Entries for locating words and elements

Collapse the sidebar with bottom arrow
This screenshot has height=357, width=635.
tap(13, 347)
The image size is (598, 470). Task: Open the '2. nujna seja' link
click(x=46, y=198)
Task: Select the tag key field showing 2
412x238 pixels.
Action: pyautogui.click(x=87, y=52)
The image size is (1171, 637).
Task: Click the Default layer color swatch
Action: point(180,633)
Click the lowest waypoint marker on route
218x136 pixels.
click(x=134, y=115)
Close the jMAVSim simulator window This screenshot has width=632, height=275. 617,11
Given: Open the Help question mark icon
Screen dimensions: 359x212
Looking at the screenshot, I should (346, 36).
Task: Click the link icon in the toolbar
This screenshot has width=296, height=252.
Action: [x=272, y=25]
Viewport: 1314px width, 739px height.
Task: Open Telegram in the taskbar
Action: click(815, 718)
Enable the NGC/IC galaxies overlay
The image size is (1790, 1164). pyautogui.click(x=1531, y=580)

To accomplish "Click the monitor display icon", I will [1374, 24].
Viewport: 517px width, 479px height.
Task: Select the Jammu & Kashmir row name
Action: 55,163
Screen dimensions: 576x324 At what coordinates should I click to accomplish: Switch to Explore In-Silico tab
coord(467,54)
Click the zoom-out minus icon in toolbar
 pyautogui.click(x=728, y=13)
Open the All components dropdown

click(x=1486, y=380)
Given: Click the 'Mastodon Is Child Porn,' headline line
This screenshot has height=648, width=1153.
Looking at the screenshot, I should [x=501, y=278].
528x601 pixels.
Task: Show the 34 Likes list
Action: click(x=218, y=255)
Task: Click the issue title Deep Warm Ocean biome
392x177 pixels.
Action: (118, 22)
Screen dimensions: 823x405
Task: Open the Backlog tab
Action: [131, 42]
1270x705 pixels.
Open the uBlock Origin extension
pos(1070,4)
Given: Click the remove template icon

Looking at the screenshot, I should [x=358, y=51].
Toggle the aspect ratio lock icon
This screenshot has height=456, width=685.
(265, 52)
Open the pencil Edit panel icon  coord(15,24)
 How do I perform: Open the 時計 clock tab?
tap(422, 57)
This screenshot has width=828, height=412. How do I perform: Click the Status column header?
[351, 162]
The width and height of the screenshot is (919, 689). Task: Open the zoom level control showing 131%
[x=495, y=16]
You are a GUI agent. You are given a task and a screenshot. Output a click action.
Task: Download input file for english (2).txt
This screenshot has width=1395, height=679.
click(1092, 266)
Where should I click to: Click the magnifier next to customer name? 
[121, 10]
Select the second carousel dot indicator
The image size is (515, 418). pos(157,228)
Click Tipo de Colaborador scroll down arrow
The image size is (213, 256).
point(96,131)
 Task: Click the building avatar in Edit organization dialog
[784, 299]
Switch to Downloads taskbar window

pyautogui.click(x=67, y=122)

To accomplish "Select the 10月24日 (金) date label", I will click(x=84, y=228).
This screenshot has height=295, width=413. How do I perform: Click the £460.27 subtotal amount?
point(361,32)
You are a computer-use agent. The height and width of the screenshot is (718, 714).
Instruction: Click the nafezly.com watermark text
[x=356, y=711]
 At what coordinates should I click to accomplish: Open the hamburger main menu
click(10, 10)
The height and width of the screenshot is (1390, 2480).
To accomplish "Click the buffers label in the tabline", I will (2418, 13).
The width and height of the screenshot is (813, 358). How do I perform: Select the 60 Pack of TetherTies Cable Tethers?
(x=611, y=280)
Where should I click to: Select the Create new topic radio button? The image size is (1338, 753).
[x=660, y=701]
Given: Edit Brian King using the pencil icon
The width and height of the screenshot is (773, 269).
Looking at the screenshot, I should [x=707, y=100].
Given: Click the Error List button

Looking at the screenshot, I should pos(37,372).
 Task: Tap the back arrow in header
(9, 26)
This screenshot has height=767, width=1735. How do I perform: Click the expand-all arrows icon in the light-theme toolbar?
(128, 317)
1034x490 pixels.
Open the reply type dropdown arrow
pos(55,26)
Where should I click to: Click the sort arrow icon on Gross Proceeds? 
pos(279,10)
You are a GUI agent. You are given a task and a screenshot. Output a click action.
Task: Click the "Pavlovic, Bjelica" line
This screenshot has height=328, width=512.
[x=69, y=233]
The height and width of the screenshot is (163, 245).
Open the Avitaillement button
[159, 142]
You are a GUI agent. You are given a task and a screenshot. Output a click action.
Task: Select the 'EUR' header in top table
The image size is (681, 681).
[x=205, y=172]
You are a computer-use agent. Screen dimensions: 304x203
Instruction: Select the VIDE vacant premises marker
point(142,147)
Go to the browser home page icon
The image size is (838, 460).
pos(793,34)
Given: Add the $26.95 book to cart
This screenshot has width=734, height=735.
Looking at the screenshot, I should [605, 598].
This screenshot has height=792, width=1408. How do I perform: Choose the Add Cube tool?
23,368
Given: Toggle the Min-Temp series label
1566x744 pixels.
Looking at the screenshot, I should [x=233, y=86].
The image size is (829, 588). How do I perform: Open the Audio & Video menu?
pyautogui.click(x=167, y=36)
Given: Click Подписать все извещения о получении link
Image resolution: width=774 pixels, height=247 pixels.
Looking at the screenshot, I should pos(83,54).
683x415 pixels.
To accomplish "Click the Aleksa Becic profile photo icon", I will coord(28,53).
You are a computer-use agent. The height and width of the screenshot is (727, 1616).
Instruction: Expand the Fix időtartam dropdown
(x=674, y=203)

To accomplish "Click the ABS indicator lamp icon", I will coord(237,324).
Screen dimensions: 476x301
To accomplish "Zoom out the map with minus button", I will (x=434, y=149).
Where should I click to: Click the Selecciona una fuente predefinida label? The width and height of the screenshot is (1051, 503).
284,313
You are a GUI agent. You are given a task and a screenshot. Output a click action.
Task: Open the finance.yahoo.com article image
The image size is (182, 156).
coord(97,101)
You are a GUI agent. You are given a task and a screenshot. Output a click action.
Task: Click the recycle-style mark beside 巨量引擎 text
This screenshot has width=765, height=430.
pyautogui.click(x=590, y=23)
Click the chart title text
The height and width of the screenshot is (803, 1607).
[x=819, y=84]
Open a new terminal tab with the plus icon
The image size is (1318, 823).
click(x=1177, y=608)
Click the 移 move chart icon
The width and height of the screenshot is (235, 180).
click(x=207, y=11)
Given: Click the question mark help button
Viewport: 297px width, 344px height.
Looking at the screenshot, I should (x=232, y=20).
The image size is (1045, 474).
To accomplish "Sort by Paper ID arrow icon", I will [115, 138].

Task goal:
Copy these lines over word for word, from the first record to the last.

Finished task:
Collapse the sidebar with bottom arrow
This screenshot has height=357, width=635.
tap(13, 347)
The image size is (598, 470). Task: Open the '2. nujna seja' link
click(x=46, y=198)
Task: Select the tag key field showing 2
412x238 pixels.
Action: pyautogui.click(x=87, y=52)
The image size is (1171, 637).
Task: Click the Default layer color swatch
Action: point(180,633)
Click the lowest waypoint marker on route
218x136 pixels.
click(x=134, y=115)
Close the jMAVSim simulator window This screenshot has width=632, height=275. 617,11
Given: Open the Help question mark icon
Screen dimensions: 359x212
Looking at the screenshot, I should (346, 36).
Task: Click the link icon in the toolbar
This screenshot has width=296, height=252.
Action: [x=272, y=25]
Viewport: 1314px width, 739px height.
Task: Open Telegram in the taskbar
Action: click(815, 718)
Enable the NGC/IC galaxies overlay
The image size is (1790, 1164). pyautogui.click(x=1531, y=580)

To accomplish "Click the monitor display icon", I will [1374, 24].
Viewport: 517px width, 479px height.
Task: Select the Jammu & Kashmir row name
Action: 55,163
Screen dimensions: 576x324 At what coordinates should I click to accomplish: Switch to Explore In-Silico tab
coord(467,54)
Click the zoom-out minus icon in toolbar
 pyautogui.click(x=728, y=13)
Open the All components dropdown

click(x=1486, y=380)
Given: Click the 'Mastodon Is Child Porn,' headline line
This screenshot has height=648, width=1153.
Looking at the screenshot, I should [x=501, y=278].
528x601 pixels.
Task: Show the 34 Likes list
Action: click(x=218, y=255)
Task: Click the issue title Deep Warm Ocean biome
392x177 pixels.
Action: (118, 22)
Screen dimensions: 823x405
Task: Open the Backlog tab
Action: [131, 42]
1270x705 pixels.
Open the uBlock Origin extension
pos(1070,4)
Given: Click the remove template icon

Looking at the screenshot, I should [x=358, y=51].
Toggle the aspect ratio lock icon
This screenshot has height=456, width=685.
(265, 52)
Open the pencil Edit panel icon  coord(15,24)
 How do I perform: Open the 時計 clock tab?
tap(422, 57)
This screenshot has width=828, height=412. How do I perform: Click the Status column header?
[351, 162]
The width and height of the screenshot is (919, 689). Task: Open the zoom level control showing 131%
[x=495, y=16]
You are a GUI agent. You are given a task and a screenshot. Output a click action.
Task: Download input file for english (2).txt
This screenshot has width=1395, height=679.
click(1092, 266)
Where should I click to: Click the magnifier next to customer name? 
[121, 10]
Select the second carousel dot indicator
The image size is (515, 418). pos(157,228)
Click Tipo de Colaborador scroll down arrow
The image size is (213, 256).
point(96,131)
 Task: Click the building avatar in Edit organization dialog
[784, 299]
Switch to Downloads taskbar window

pyautogui.click(x=67, y=122)

To accomplish "Select the 10月24日 (金) date label", I will click(x=84, y=228).
This screenshot has height=295, width=413. How do I perform: Click the £460.27 subtotal amount?
point(361,32)
You are a computer-use agent. The height and width of the screenshot is (718, 714).
Instruction: Click the nafezly.com watermark text
[x=356, y=711]
 At what coordinates should I click to accomplish: Open the hamburger main menu
click(10, 10)
The height and width of the screenshot is (1390, 2480).
To accomplish "Click the buffers label in the tabline", I will (2418, 13).
The width and height of the screenshot is (813, 358). How do I perform: Select the 60 Pack of TetherTies Cable Tethers?
(x=611, y=280)
Where should I click to: Select the Create new topic radio button? The image size is (1338, 753).
[x=660, y=701]
Given: Edit Brian King using the pencil icon
The width and height of the screenshot is (773, 269).
Looking at the screenshot, I should [x=707, y=100].
Given: Click the Error List button

Looking at the screenshot, I should pos(37,372).
 Task: Tap the back arrow in header
(9, 26)
This screenshot has height=767, width=1735. How do I perform: Click the expand-all arrows icon in the light-theme toolbar?
(128, 317)
1034x490 pixels.
Open the reply type dropdown arrow
pos(55,26)
Where should I click to: Click the sort arrow icon on Gross Proceeds? 
pos(279,10)
You are a GUI agent. You are given a task and a screenshot. Output a click action.
Task: Click the "Pavlovic, Bjelica" line
This screenshot has height=328, width=512.
[x=69, y=233]
The height and width of the screenshot is (163, 245).
Open the Avitaillement button
[159, 142]
You are a GUI agent. You are given a task and a screenshot. Output a click action.
Task: Select the 'EUR' header in top table
The image size is (681, 681).
[x=205, y=172]
You are a computer-use agent. Screen dimensions: 304x203
Instruction: Select the VIDE vacant premises marker
point(142,147)
Go to the browser home page icon
The image size is (838, 460).
pos(793,34)
Given: Add the $26.95 book to cart
This screenshot has width=734, height=735.
Looking at the screenshot, I should [605, 598].
This screenshot has height=792, width=1408. How do I perform: Choose the Add Cube tool?
23,368
Given: Toggle the Min-Temp series label
1566x744 pixels.
Looking at the screenshot, I should [x=233, y=86].
The image size is (829, 588). How do I perform: Open the Audio & Video menu?
pyautogui.click(x=167, y=36)
Given: Click Подписать все извещения о получении link
Image resolution: width=774 pixels, height=247 pixels.
Looking at the screenshot, I should pos(83,54).
683x415 pixels.
To accomplish "Click the Aleksa Becic profile photo icon", I will coord(28,53).
You are a computer-use agent. The height and width of the screenshot is (727, 1616).
Instruction: Expand the Fix időtartam dropdown
(x=674, y=203)

To accomplish "Click the ABS indicator lamp icon", I will coord(237,324).
Screen dimensions: 476x301
To accomplish "Zoom out the map with minus button", I will (x=434, y=149).
Where should I click to: Click the Selecciona una fuente predefinida label? The width and height of the screenshot is (1051, 503).
284,313
You are a GUI agent. You are given a task and a screenshot. Output a click action.
Task: Open the finance.yahoo.com article image
The image size is (182, 156).
coord(97,101)
You are a GUI agent. You are given a task and a screenshot. Output a click action.
Task: Click the recycle-style mark beside 巨量引擎 text
This screenshot has width=765, height=430.
pyautogui.click(x=590, y=23)
Click the chart title text
The height and width of the screenshot is (803, 1607).
[x=819, y=84]
Open a new terminal tab with the plus icon
The image size is (1318, 823).
click(x=1177, y=608)
Click the 移 move chart icon
The width and height of the screenshot is (235, 180).
click(x=207, y=11)
Given: Click the question mark help button
Viewport: 297px width, 344px height.
Looking at the screenshot, I should (x=232, y=20).
The image size is (1045, 474).
To accomplish "Sort by Paper ID arrow icon", I will [115, 138].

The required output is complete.